En la Semana Santa de hace sólo -¿sólo?- algo más de tres décadas, los laicos nos tirábamos al monte; siempre dentro de un orden, claro. Los espacios de ocio, cines o chigres, se clausuraban, y los primeros amores corrían peñas arriba. Por ejemplo, al picu Villa, merendando labios tiernos, pinchos de tortilla y alguna gaseosa.
Hoy me asomo a la ventana y compruebo que cualquier tiempo pasado fue distinto, aunque hay tendencias que perduran algunas temporadas. La actual es propensa a dejar vacías las calles de las cuencas mineras, seguramente porque no es posible repicar al unísono en la playa y en la procesión.
A mi me gustan estas tardes en las que Langreo se convierte en una isla de soledades.
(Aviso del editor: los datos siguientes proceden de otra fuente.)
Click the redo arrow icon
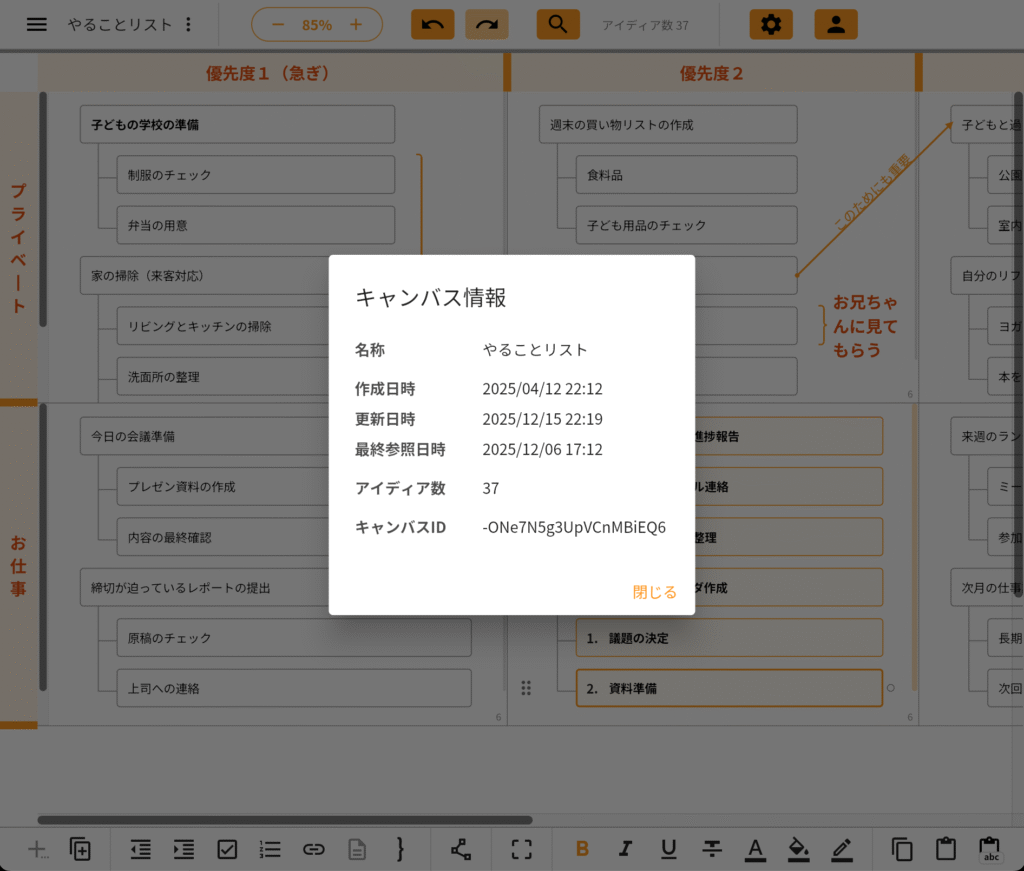The height and width of the screenshot is (871, 1024). (x=486, y=23)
Nada más idóneo para la práctica de ejercicios espirituales, que en mi caso son de naturaleza quizás heterodoxa, al cuidado de libros que no llevan cubierta de nácar.
No obstante, acabo de zambullirme en las aguas de Péter Nádas -'La propia muerte'-, que si no son las del lago Tiberíades, tampoco se parecen mucho a las de Puerto Banús. El escritor húngaro relata la experiencia vivida por su corazón -un infarto fulminante- que le mantuvo en muerte clínica a lo largo de tres minutos y medio.
Sobre estas excursiones a la última frontera, se ha hecho muy mala literatura. Sin embargo, la breve narración del novelista y dramaturgo de Budapest, en el que se atisban las influencias de Kafka y Beckett, posee la intensidad y la profundidad exploratoria que no hallaríamos en los viajes de Marco Polo.
Se le puede oponer la consabida reserva científica de que la conciencia hace trampas en los momentos extremos. Pero no se le podrá negar que la indagación acerca de la supresión del espacio y el tiempo, o el paso del pensamiento conceptual al pensamiento abstracto, están desarrollados con la agudeza de un bisturí (por lo demás, tampoco existe demasiada seguridad de que los estados alterados de conciencia no sean el pan nuestro de cada día).
Es lo que tiene haber sido miembro de la tertulia literaria de Langreo -sobre la que Pepe Monteserín se extiende en un libro reciente, 'La conferencia', Premio de Ensayo Juan Gil Albert-, que te dejan a solas en tu pueblo y al más mínimo descuido te vienen a acompañar los espíritus de la literatura.